The Crown says Steven Neville is a violent person who killed a man and tried to kill another in a fit of rage.
The defence says Neville is a youthful offender with a cognitive disability who felt threatened and provoked to do what he did.
The Crown says Neville belongs in jail for between 13 and 15 years.
The defence says 10 is enough.
Justice Carl Thompson will decide which side has more credibility and will deliver his decision on sentencing March 20.
A jury found Neville guilty a few months ago, following a lengthy trial, of second-degree murder in the death of Doug Flynn, 19, and the attempted murder of Ryan Dwyer.
Both men were stabbed repeatedly during a confrontation that happened in the early morning hours of Oct. 9, 2010 on Carlisle Drive in Paradise. Dwyer was badly injured, but survived. Flynn died from a knife wound to the temple.
When the sentencing hearing opened
Tuesday in Newfoundland Supreme Court in
St. John’s, Flynn’s mother, Gloria Bishop, told the court in her victim impact statement that Neville’s crime has had a huge effect on her family’s life. She said her son may not have been perfect, but didn’t deserve to die.
On Wednesday, lawyers had their say on what they believe is the best punishment for Neville.
In his final words, Crown prosecutor Robin Fowler reminded the judge Neville got out of a moving vehicle to confront Flynn and Dwyer, with whom he had been at odds for months.
“Mr. Neville was operating out of anger,” Fowler said.
‘I lost my best friend,’ Dwyer writes
Fowler said Neville should be separated from society “for the protection of the public.”
He pointed out that Neville has a criminal record which includes violent offences, such as assault and uttering threats.
He also said that Neville showed no remorse for what he did.

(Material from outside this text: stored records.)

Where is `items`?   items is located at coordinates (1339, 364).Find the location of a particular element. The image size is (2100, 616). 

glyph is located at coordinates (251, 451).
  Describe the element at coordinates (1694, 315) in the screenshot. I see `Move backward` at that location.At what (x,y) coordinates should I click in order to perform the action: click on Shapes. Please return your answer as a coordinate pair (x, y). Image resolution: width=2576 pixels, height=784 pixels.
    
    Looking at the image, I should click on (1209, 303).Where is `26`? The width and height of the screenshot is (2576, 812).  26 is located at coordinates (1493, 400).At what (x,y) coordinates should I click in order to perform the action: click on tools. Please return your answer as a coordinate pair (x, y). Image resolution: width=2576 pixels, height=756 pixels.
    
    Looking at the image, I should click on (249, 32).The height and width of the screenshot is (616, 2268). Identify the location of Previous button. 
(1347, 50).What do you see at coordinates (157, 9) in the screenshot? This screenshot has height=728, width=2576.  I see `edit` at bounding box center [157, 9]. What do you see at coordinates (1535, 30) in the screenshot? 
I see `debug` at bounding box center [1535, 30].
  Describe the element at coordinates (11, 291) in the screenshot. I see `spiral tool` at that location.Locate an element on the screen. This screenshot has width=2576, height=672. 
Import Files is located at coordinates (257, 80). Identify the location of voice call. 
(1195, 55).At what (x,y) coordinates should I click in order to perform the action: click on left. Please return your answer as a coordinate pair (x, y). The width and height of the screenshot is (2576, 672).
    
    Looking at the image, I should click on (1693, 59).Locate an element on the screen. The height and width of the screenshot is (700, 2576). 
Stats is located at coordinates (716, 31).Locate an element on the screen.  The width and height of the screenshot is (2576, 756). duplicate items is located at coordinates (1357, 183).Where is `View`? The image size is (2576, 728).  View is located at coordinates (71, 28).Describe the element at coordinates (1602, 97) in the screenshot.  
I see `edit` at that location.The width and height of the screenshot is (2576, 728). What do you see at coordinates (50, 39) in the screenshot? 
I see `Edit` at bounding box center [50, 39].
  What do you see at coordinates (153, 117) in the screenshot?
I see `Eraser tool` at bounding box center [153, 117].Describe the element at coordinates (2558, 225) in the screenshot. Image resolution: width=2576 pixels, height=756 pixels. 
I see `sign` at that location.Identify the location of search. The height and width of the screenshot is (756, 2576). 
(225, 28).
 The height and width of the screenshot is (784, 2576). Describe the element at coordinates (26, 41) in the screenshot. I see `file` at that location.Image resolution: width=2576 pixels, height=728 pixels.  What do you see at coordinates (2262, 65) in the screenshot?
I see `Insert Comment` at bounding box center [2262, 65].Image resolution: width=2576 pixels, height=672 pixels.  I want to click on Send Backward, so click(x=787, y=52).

After the incident, Fowler said Neville was still reeling about comments Flynn and Dwyer had put on their Facebook statuses, which he said threatened his mother.
“Anger was the motivation,” Fowler said. “He was angry enough to get out of a moving vehicle to face Ryan Dwyer and Doug Flynn.”
He said the only explanation Neville provided was “they pushed me to do it.”
“Yes, we admit there was a history between them, but at the end of the day, when you look at what happened on Oct. 9, it was all about the fact that Steven Neville was angry.”
Fowler reminded the judge that the jury rejected Neville’s claims of self defence.
Finally, he said Neville’s crimes had a serious impact on many people.
Fowler read out two victim impact statements — one from Flynn’s uncle and the other from Dwyer.
“I lost my best friend. I haven’t been the same person,” Dwyer wrote. “He was always there for me. I will never have a friend like that again in my life.”
Dwyer wrote that he no longer trusts people, has lost countless friends because of what happened and has nightmares that someone is chasing him with a knife.
Since murder carries a mandatory life sentence, the only issue to determine is when Neville can be eligible for parole.
Fowler said he should stay in jail for 15 years — 13 at the least.
However, defence lawyer Peter Ralph argued that 13-15 years is excessive for such a young man.
He said 10 years is more appropriate. Eligibility at 15 years, he added, is usually reserved in cases in which both victims died.
Ralph pointed out that the jury found Neville not guilty of first-degree murder, since there was no evidence of planning and deliberation.
“He was motivated by what he thought were threats to his mother (on Facebook),” Ralph said.
“(Dwyer and Flynn) repeatedly threatened to kill him, repeatedly followed him. It’s tragic and unfortunate, the death of Mr. Flynn, but there are aspects of provocation and self defence here.”
Ralph said Neville did show empathy and had an emotional response to what he did. Neville shed tears Tuesday when Flynn’s mother read her victim impact statement.
“Clearly, he was experiencing sadness and empathy for what happened,” he said. “(After the incident), he’s saying ‘they were my friends.’
“This is not a cold-blooded murder where the person walks away feeling nothing.”
As for Neville’s criminal record, Ralph said none of his convictions resulted in prison sentences.
“He’s had brushes with the law, but not a single offence was serious enough to warrant jail time,” he said.
Ralph said the most important factor to consider in sentencing Neville is his youthfulness — he was 20 at the time of the incident. Since October 2010, Neville has matured a great deal, he said, and will have even moreso in 10 years if he’s granted parole eligibility.
“Mr. Neville also has had continued support from his family and friends,” he said.
“That bodes well for his rehabilitation and reintegration into the community.”